The foundation has given $15.5 million to the Alfred Mann Institute for Biomedical Development at Purdue, also known as AMIPurdue, but Purdue and foundation leaders aren't explaining why they're parting ways, the Journal & Courier of Lafayette reported Friday.

"We are not down about it. We got $15 million in donations (from Mann), we own all the patents and have our own nonprofit," said John Hertig, executive director of AMIPurdue. "We are very excited. These changes will make it easier for us to work within the Purdue environment."

Purdue accepted the California-based foundation's offer in 2007 after other universities — including University of North Carolina at Chapel Hill and North Carolina State University — turned down similar proposals amid questions over the control of intellectual property rights to university inventions.

Among those issues was the Mann Foundation's insistence on deciding which of the schools' inventions were most ripe for commercialization, something the universities feared would conflict with their other research agreements.

Hertig said the foundation's donations to Purdue helped with development of 11 technologies in electrical, mechanical and biomedical engineering, pharmacy and other areas. Purdue said four startup companies have taken those technologies into the commercial marketplace.

Details of the 2007 agreement aren't public because the contract was between two private groups — the Purdue Research Foundation and Mann Foundation.

David Hankin, the foundation's president, said in a statement that Purdue had been an exceptional partner.

"It's been five years, and there have been many changes in the world as well as in our foundation's focus," Hankin said.

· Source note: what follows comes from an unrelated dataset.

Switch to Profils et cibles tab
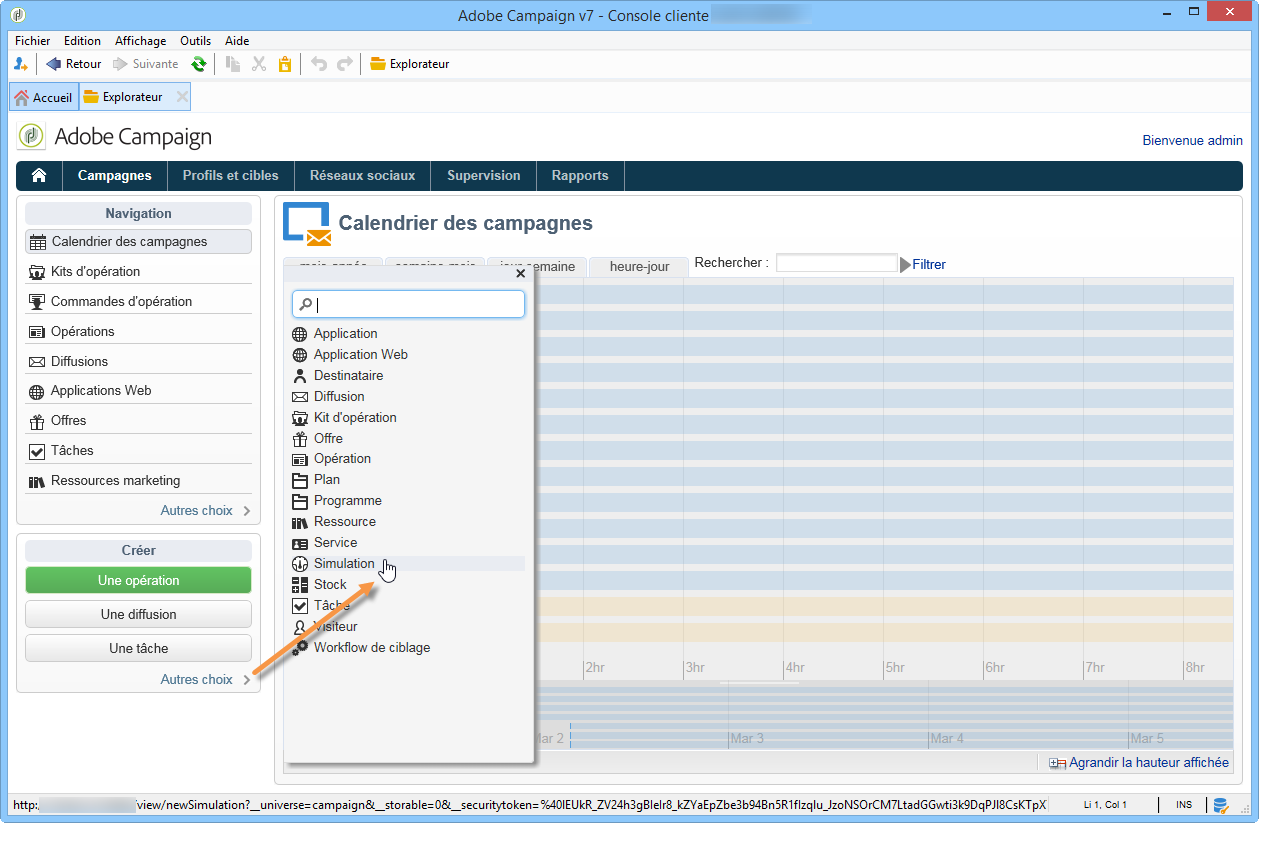This screenshot has height=848, width=1288. (x=230, y=176)
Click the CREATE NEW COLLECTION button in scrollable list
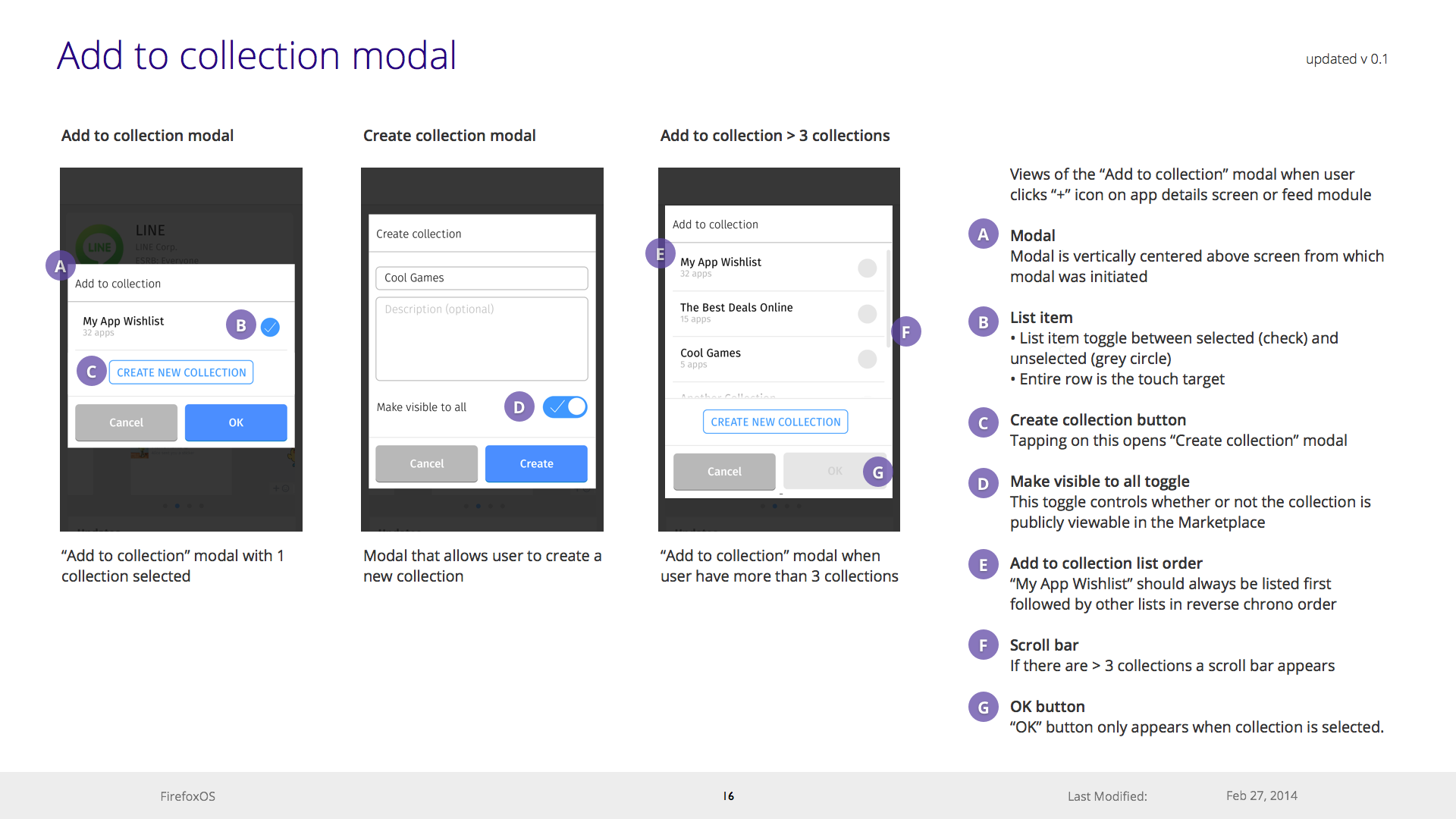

Josh Powers, a professor of higher education leadership at Indiana State University, said frictions can arise in such agreements as university researchers might be concerned that a funding partner is influencing research, while a foundation or corporation may worry about seeing a return on its financial investment.

"There is generally this cultural tension of this incentive structure between privates and the colleges," Powers said.